Dia mengutip Pasal 2 itu, mengatur bahwa setiap pengambilan air bawah tanah untuk keperluan air minum, rumah tangga, industri, peternakan, pertanian, irigasi pertambangan, usaha perkotaan dewatering, dan untuk kepentingan lainnya. Harusnya tidak ada perkecualian dalam pengambilan air tanah. Apalagi, ancaman penurunan muka tanah terus terjadi di DKI Jakarta.
Hal sama dinyatakan Pengurus LPBI UN lainnya, Arief Rosyid Hasan.
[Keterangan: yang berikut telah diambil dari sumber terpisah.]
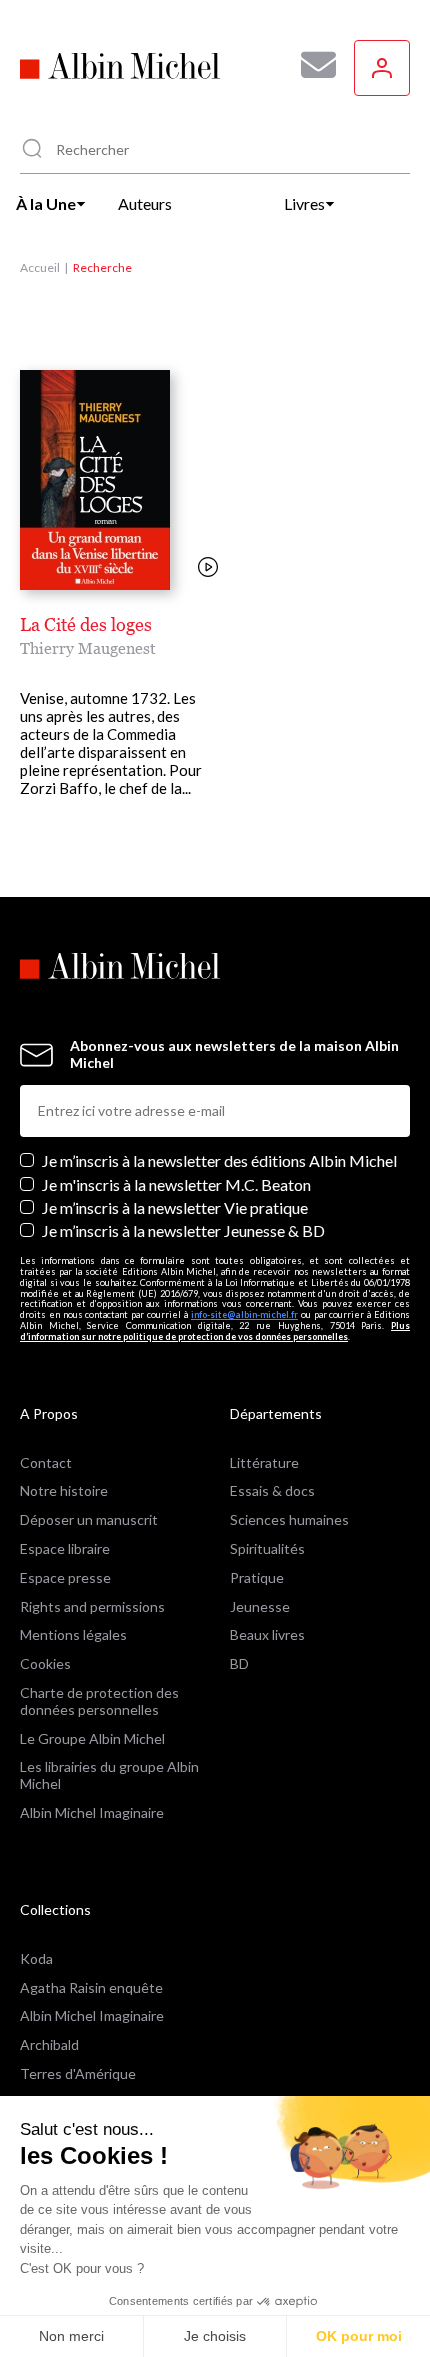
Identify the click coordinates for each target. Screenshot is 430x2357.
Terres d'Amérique (78, 2073)
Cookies (45, 1663)
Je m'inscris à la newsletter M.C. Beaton (176, 1184)
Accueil (40, 267)
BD (239, 1663)
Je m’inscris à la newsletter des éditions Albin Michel (219, 1160)
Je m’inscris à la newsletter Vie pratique (175, 1207)
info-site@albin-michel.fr (244, 1314)
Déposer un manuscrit (89, 1519)
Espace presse (65, 1577)
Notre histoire (64, 1490)
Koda (36, 1958)
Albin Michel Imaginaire (92, 1812)
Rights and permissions (92, 1606)
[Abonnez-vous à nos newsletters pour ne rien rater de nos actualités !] (311, 65)
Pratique (257, 1577)
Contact (46, 1462)
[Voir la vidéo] (208, 568)
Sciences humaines (289, 1519)
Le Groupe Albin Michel (92, 1738)
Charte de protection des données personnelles (99, 1701)
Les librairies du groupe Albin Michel (109, 1775)
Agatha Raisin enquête (91, 1987)
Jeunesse (260, 1606)
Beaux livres (267, 1634)
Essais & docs (272, 1490)
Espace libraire (65, 1548)
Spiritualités (267, 1548)
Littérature (264, 1462)
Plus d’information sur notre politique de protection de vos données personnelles (215, 1331)
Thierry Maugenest (88, 648)
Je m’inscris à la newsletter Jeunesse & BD (183, 1230)
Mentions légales (73, 1634)
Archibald (49, 2044)
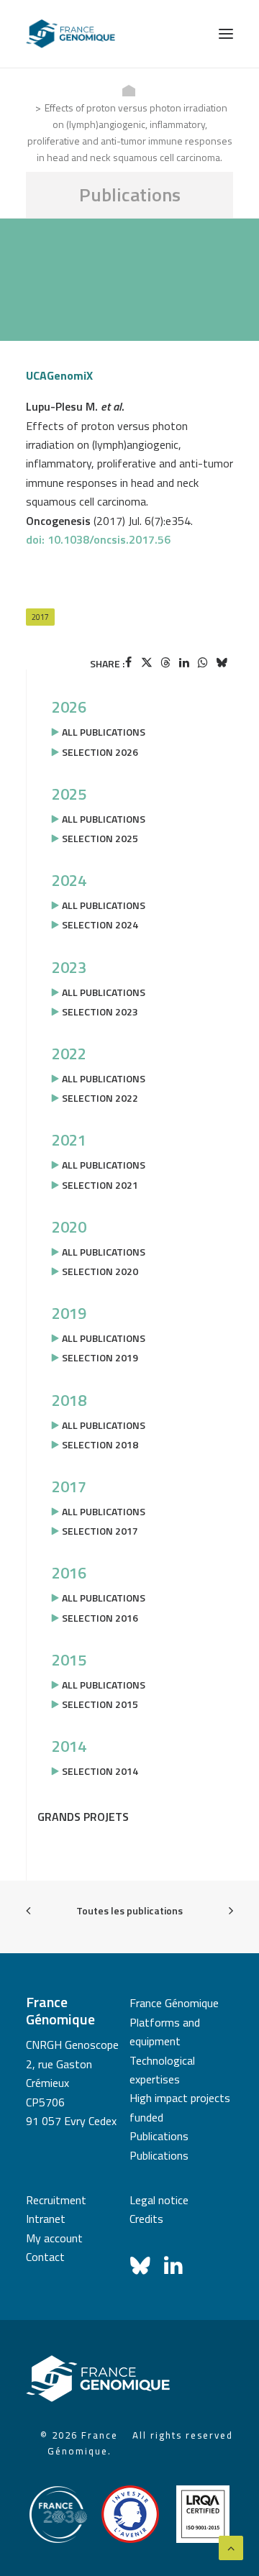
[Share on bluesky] (221, 662)
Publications (159, 2136)
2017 (40, 617)
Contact (45, 2256)
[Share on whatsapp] (203, 662)
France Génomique (174, 2002)
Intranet (45, 2218)
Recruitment (56, 2200)
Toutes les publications (129, 1910)
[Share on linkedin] (184, 662)
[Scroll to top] (231, 2546)
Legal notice (159, 2200)
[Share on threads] (165, 662)
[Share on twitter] (146, 662)
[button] (226, 34)
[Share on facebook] (128, 662)
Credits (146, 2218)
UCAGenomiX (59, 375)
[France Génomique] (70, 33)
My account (54, 2238)
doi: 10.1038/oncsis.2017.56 (98, 539)
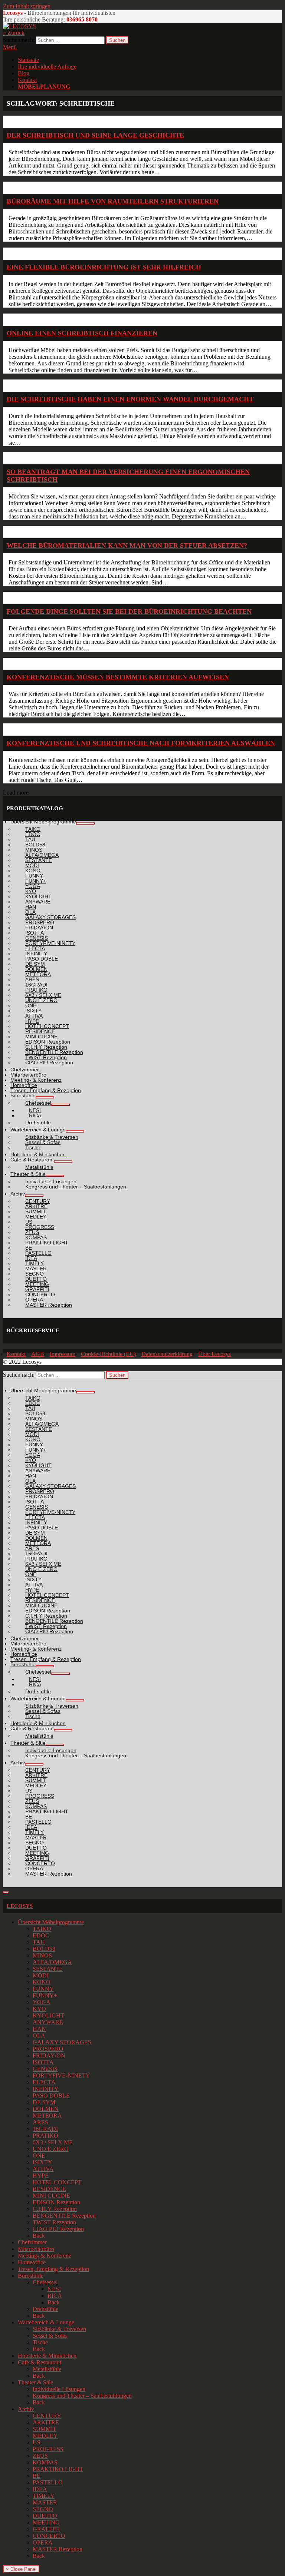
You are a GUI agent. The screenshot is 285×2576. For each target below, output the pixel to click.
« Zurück (13, 33)
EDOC (41, 1935)
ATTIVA (43, 2169)
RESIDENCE (49, 2189)
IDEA (40, 2489)
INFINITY (46, 2089)
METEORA (47, 2115)
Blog (23, 73)
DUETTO (45, 2516)
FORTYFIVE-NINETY (61, 2075)
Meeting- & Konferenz (44, 2255)
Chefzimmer (32, 2242)
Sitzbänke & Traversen (59, 2329)
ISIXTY (42, 2162)
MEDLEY (45, 2436)
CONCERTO (49, 2536)
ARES (40, 2122)
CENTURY (47, 2416)
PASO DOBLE (51, 2095)
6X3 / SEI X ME (53, 2142)
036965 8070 (82, 19)
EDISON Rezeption (56, 2202)
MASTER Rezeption (57, 2549)
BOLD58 (44, 1949)
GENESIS (45, 2069)
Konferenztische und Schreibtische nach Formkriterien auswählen (141, 743)
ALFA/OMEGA (52, 1962)
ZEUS (40, 2456)
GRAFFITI (46, 2529)
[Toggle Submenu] (85, 823)
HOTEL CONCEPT (57, 2182)
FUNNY (43, 1989)
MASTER (45, 2502)
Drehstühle (45, 2309)
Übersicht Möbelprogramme (51, 1922)
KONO (41, 1982)
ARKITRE (46, 2422)
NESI (54, 2289)
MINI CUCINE (51, 2195)
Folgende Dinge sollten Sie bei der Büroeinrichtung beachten (129, 611)
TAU (39, 1942)
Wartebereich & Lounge (46, 2322)
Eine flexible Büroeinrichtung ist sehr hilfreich (104, 267)
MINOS (42, 1955)
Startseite (28, 60)
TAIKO (42, 1929)
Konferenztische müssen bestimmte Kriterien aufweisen (118, 677)
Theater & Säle (35, 2382)
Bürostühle (30, 2275)
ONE (39, 2155)
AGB (37, 1354)
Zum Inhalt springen (26, 6)
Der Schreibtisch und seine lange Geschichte (95, 135)
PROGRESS (48, 2449)
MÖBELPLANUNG (44, 86)
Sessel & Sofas (50, 2336)
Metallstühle (47, 2369)
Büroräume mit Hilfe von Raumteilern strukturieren (113, 201)
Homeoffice (32, 2262)
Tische (40, 2342)
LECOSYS (20, 1906)
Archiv (26, 2409)
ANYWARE (48, 2022)
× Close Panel (21, 2569)
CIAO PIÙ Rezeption (58, 2229)
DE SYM (44, 2102)
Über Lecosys (214, 1354)
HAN (39, 2029)
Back (39, 2235)
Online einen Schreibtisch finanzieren (82, 333)
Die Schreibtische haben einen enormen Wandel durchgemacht (130, 399)
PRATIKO (45, 2135)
Dia mengajak seluruh warga "Nahdliyin" berikhtiar mengatasi penurunan muka tanah di Jakarta.
"Penurunan muka tanah di Jakarta didominasi oleh ekstraksi berlebih air tanah. Siapa yang tutup mata pada masalah alam dan lingkungan yang ada di depan mata, sama dengan menyiapkan generasi anak cucu kita untuk sengsara," katanya.
Potensi Tenggelam
Arief, Doktor dari Fakultas Kesehatan Masyarakat Universitas Indonesia itu memaparkan data Kementerian PUPR bahwa di awal tahun ini subsidence atau penurunan muka tanah di Jakarta didominasi oleh ekstraksi berlebih air tanah.
"Bukan hanya itu saja, Kementerian PUPR juga menyebutkan, Jakarta mengalami penurunan muka tanah 12--18 cm per tahun," katanya, dikutip dari Antara.
Jika kondisi itu dibiarkan, diprediksi beberapa wilayah di pesisir Jakarta akan tenggelam pada 2050, di antaranya Kamal Muara (di bawah 3 meter), Tanjungan (di bawah 2.10 meter), Pluit (di bawah 4,35 meter), Gunung Sahari (di bawah 2,90 meter), Ancol (di bawah 1,70 meter), Marunda (di bawah 1,30 meter), dan Cilincing (di bawah 1 meter).
"Saya mengajak seluruh warga Nahdiyin agar ikut membersamai ikhtiar LPBI NU DKI, jika kita diam, Jakarta akan tenggelam," katanya.
Sementara, anggota DPRD DKI Jakarta Syarif juga mengkritik Peraturan Gubernur No 93 yang harus diubah total untuk merespons penurunan muka tanah di Jakarta.
"Pergub tersebut tidak ada partisipasi masyarakat, oleh sebab itu harus dicabut dan dikeluarkan Pergub baru sebab penggunaan air di Jakarta ini lebih banyak digunakan oleh sektor komersial," katanya.
Menurut Syarif penggunaan air tanah secara berlebihan sangat berbahaya untuk Jakarta. "Penggunaan air di Jakarta ini lebih banyak digunakan oleh sektor komersial. Apalagi, kalau yang digunakan adalah air tanah, ini sangat berbahaya untuk Jakarta,” imbuhnya.